-- Teks Bacaan --
########################################

Paradigma Keteraturan
Sumber: Wiliam D. Perdue.1986. Sociological Theory, Mayfield
Publishing Company, California, Caphter 3, 5, 6, 7, 8.
Paradigma Keteraturan
Mempelajari pemikiran
filosof atau sosiolog melalui pandangannya tentang manusia dan masyarakat
merupakan cara yang strategis untuk memahami keutuhan pengembangan teori
selanjutnya. Pandangan dasar tentang manusia dan masyarakat ini merupakan dasar persoalan paradigma dimana
akan menjadi pijakan pengembangan teori. Teori dibangun dari interelasi logis atas
sejumlah konsep, sehingga merupakan gambaran yang utuh tentang seperangkat
gagasan. Teori yang baik, menurut Perdue akan memberikan makna pada realitas
kehidupan sosial dan menjadi pembimbing (guides) untuk melakukan penelitian
empiris.
Sejumlah
sosiolog dan filosof pada pembahasan ini
diarahkan untuk menjawab persoalan besar; bagaimana sebuah masyarakat itu
mungkin? Bagaimana sekelompok orang
melakukan panataan atas dirinya? Mengapa dan bagimana mereka membangun
institusi?
Thomas Hobbes (1588 – 1679)
Filosof
politik dari Inggris ini besar dalam
lingkungan sistem merkantilis. Karyanya yang gemilang The Leviathan dipublikasikan tahun 1651, dua tahun setelah kematian
Raja Charles I. Tiga persoalan untuk memahami The Leviathan. Pertama, pemahaman Hobbes tentang eksistensi, kedua
tentang kehidupan manusia sebagai sebuah entitas tersendiri, dan ketiga pada
kesejahteraan (commonwealth).

########################################

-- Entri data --

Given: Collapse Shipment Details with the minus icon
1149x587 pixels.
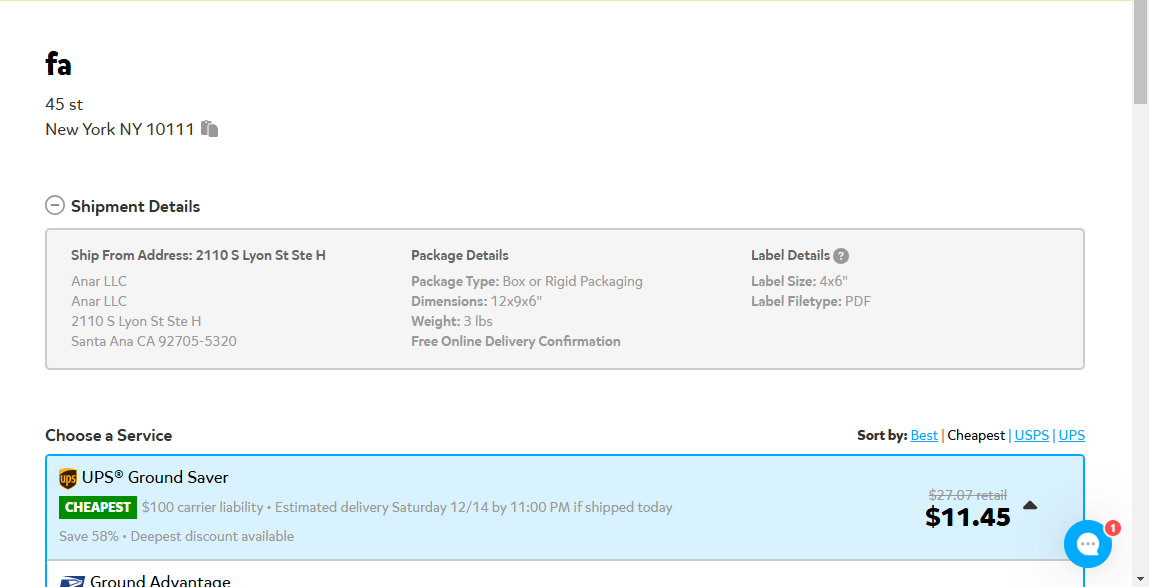Looking at the screenshot, I should point(55,205).
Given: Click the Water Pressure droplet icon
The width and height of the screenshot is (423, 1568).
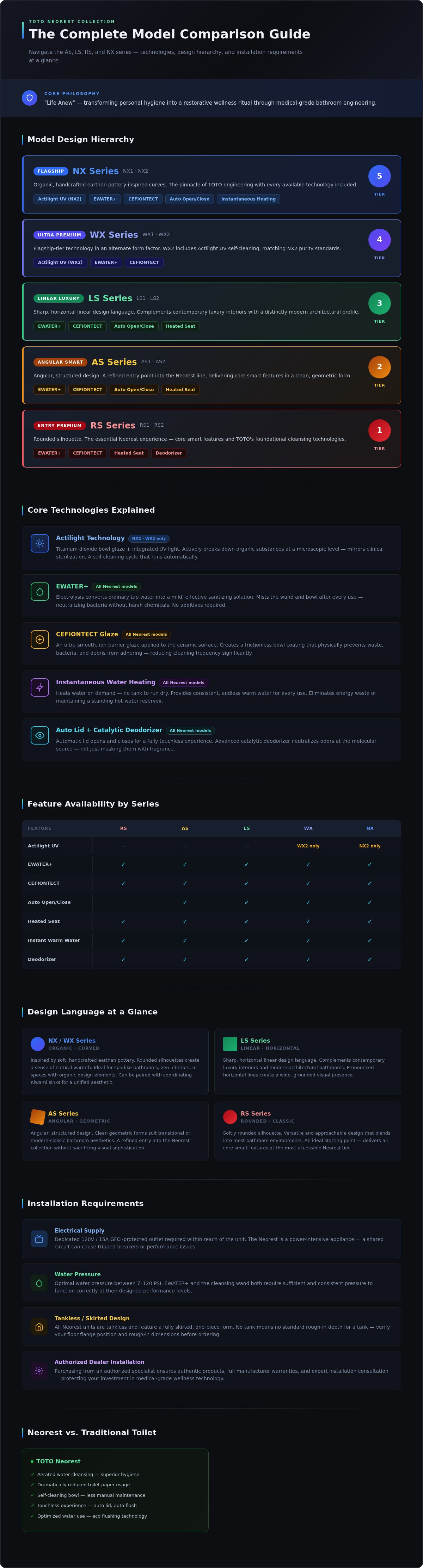Looking at the screenshot, I should [x=39, y=1283].
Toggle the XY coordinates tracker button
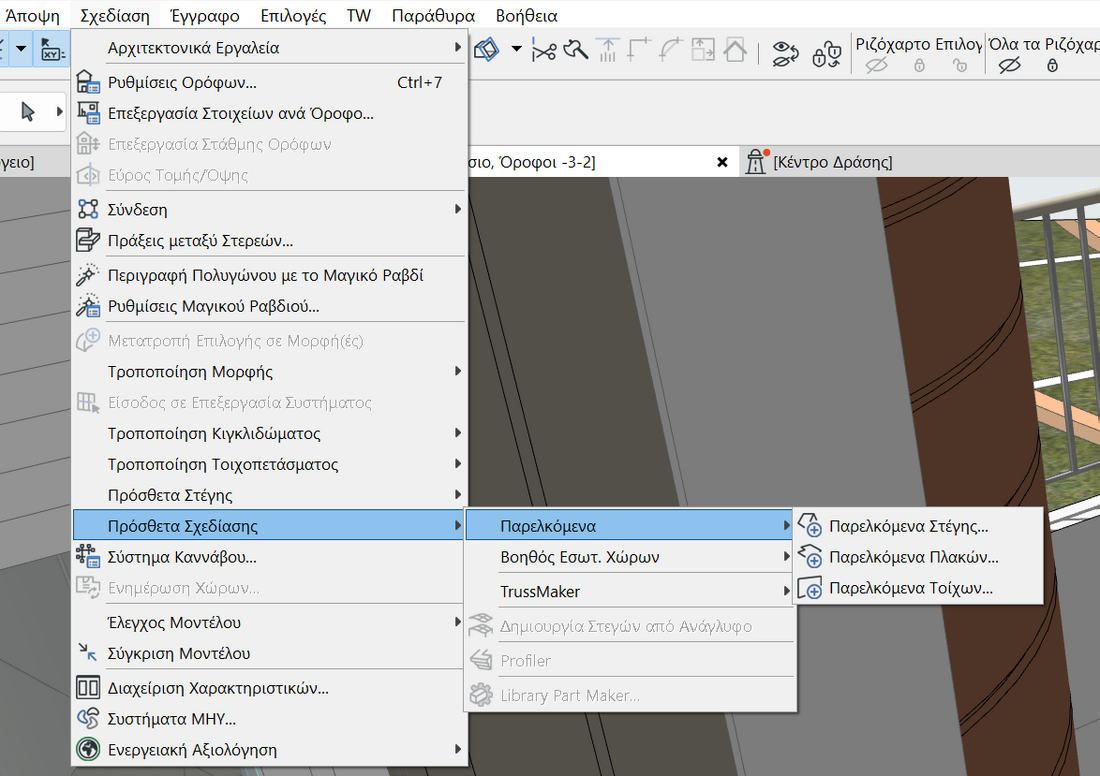This screenshot has width=1100, height=776. click(x=50, y=49)
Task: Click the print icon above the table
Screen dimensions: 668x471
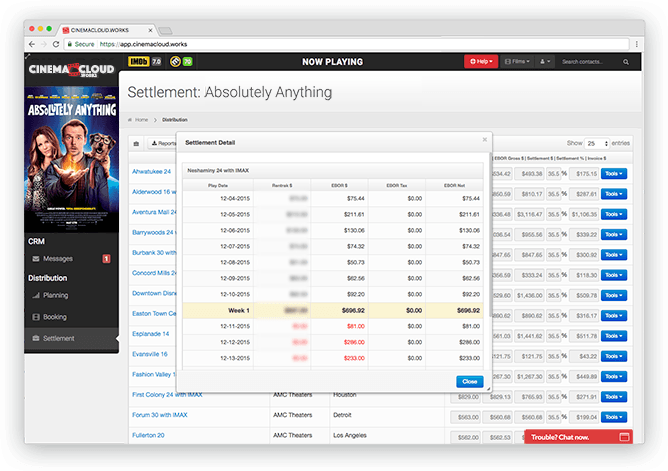Action: [x=137, y=143]
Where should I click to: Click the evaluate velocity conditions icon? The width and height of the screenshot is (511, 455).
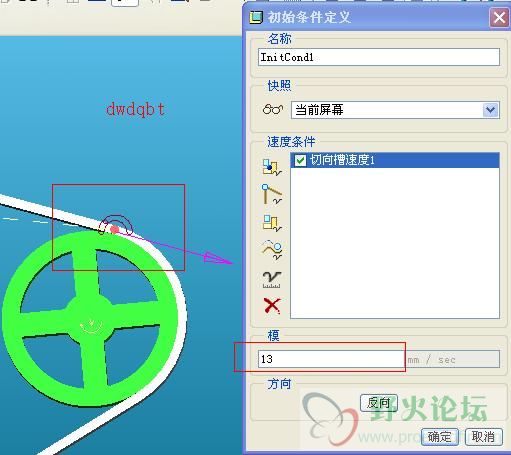coord(272,279)
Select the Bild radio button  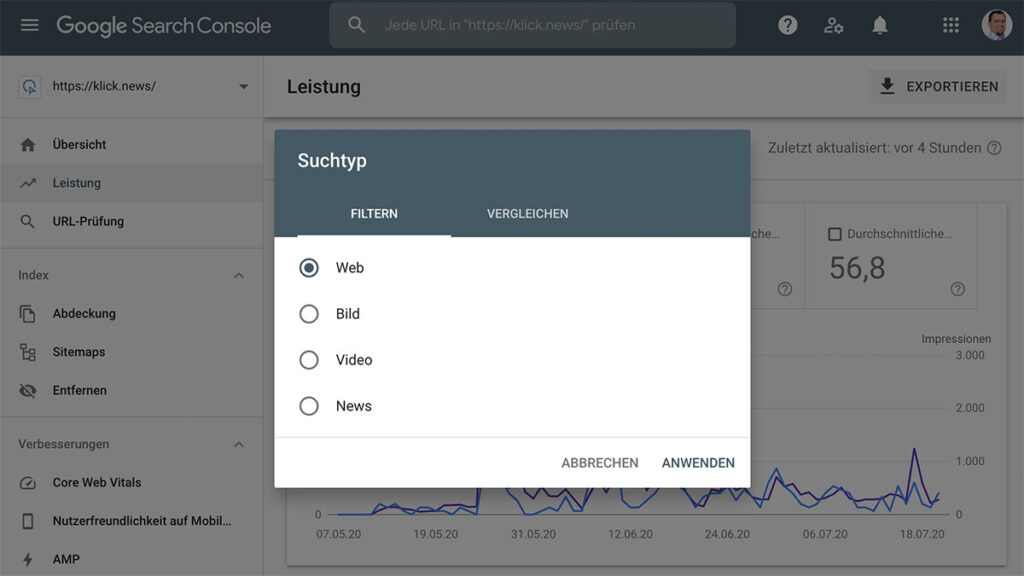pos(309,314)
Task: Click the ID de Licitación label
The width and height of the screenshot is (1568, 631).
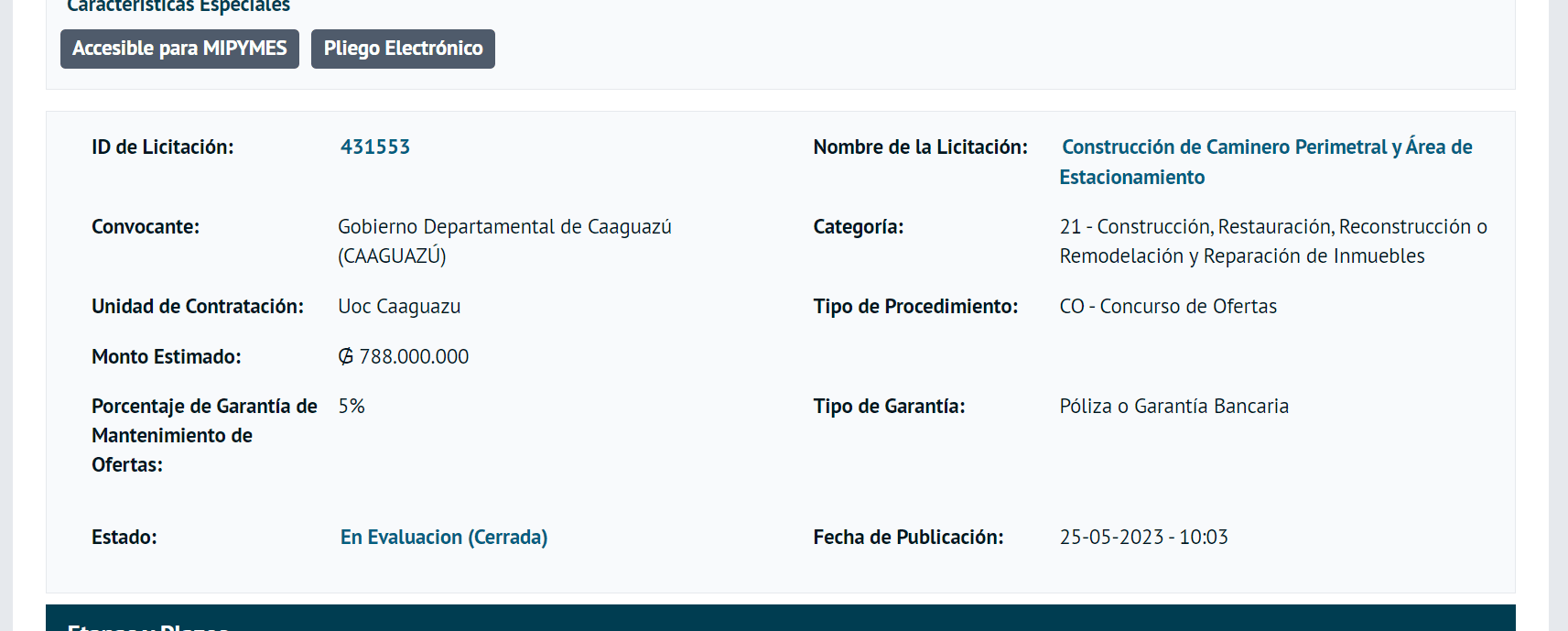Action: [x=163, y=147]
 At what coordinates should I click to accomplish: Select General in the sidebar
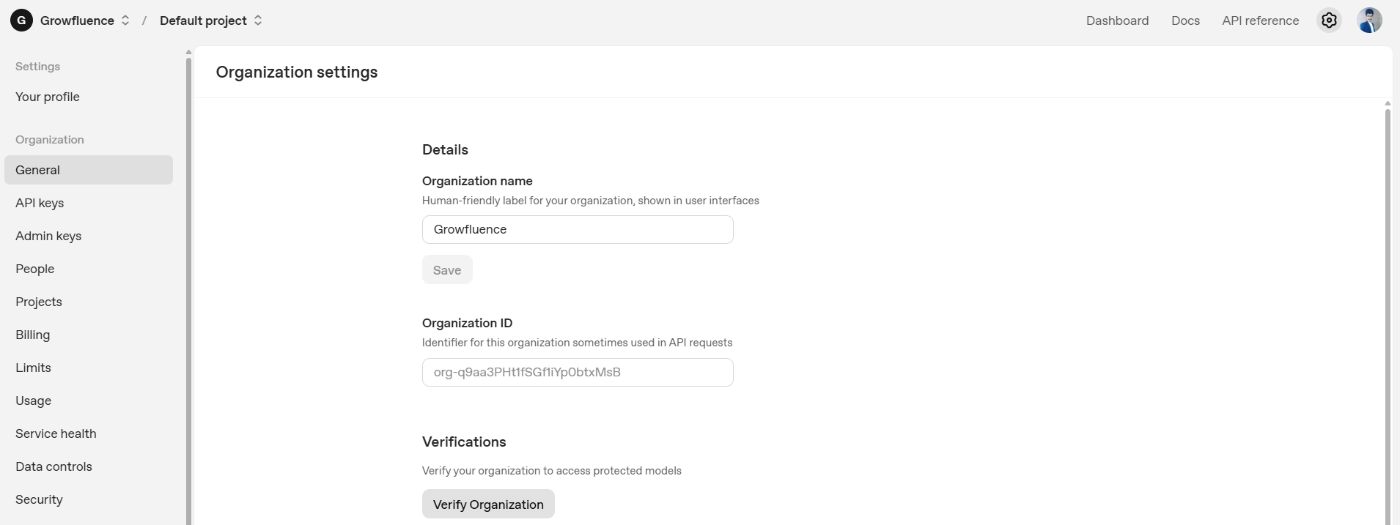pos(38,170)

########################################

-- Soal yang Diberikan A --
Ringkas paragraf yang diawali "Mempelajari pemikiran filosof" dalam teks tentang paradigma keteraturan menjadi beberapa butir singkat. Pertahankan fakta utamanya.
-- Soal yang Diberikan B --
Teruskan tulisan tentang paradigma keteraturan, mulai dari sesudah kalimat terakhirnya.

-- Jawaban Akhir A --
- Mempelajari pandangan filosof atau sosiolog tentang manusia dan masyarakat adalah cara strategis untuk memahami keutuhan pengembangan teori selanjutnya.
- Pandangan dasar itu merupakan dasar persoalan paradigma dan menjadi pijakan pengembangan teori.
- Teori dibangun dari interelasi logis atas sejumlah konsep, sehingga memberi gambaran utuh tentang seperangkat gagasan.
- Menurut Perdue, teori yang baik memberi makna pada realitas kehidupan sosial dan membimbing penelitian empiris.

-- Jawaban Akhir B --
Manusia
pada pokoknya mempunyai naluri; keinginan, hasrat, nafsu yang dapat dikemas
pada konsep kepentingan pribadi (self-interest) sebagai sebuah pertimbangan
dalam susunan dan kehidupan sosial. Tarik menarik kepentingan pribadi ini yang
akhirnya mewarnai corak moralitas. Dalam keadaan sebelum ada negara, Hobbes
menyebutnya sebagai ‘keadaan alamiah’, konflik kepentingan itu terjadi tanpa
pengendalian atau wasit. Setiap orang memperjuangkan keinginan egoistiknya
masing-masing, bellum omnium contra omnes[1]. Dalam konteks
inilah negara diperlukan sebagai pengendali konflik kepentingan yang berangkat
dari naluri pribadi. Kepentingan pribadi bukan barang haram karena ia merupakan
naluri mempertahankan diri. Dimasa ketika negara telah hadir namun dalam perjalanan ia kehilangan
pengendalian atas tarik menarik kepentingan pribadi yang terjadi
anarkhi, yaitu kondisi ‘lowlewss state’. Dengan demikian dapat dibaca bahwa
eksistensi negara adalah sebuah bentuk naluri mempertahankan diri juga ! konsekwensinmya kemerdekaan pribadi bagi Hobbes tidak pernah ada, karena
kebahagiaan manusia harus diletakkan pada sosok negara[2].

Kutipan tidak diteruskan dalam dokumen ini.